Birth Year : 1864
Death Year : 1941
Country : US
Louis Eilshemius was born in Newark, New Jersey. His family was wealthy and he received his early education in Geneva and Dresden. He returned to the United States in 1881 and studied bookkeeping and agriculture at Cornell University before going to the Art Students League of New York. He then returned to Paris to study under Bouguereau. For the next twenty years he traveled throughout Europe, the South Seas, Africa, and the United States, painting constantly.
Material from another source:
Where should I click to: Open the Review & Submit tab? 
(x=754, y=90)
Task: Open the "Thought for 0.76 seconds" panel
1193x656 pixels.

Eilshemius remained quite unknown until, in 1917, he was discovered by Marcel Duchamp. This French Futurist and Dadaist painter considered Eilshemius the last of America's native painters. Duchamp and Eilshemius exhibited together at the 1917 Indépendents Show in Paris, and then Eilshemius had his first one-man show in 1921 at the Société Anonyme, a new group of painters in Paris. His talent thus was recognized in Europe before it was accepted in his own country. He continued to work until his death in 1941 producing both paintings of American woodlands and landscapes reminiscent of his travels in the South Seas. His works rank high in the history of American romantic art for their warmth, poetry, and sleepy charm. Figures move in an almost-forgotten Eden of dark, but unforbidding, primeval forests painted with a technique learned from Bouguereau and with Corot-like softness and color.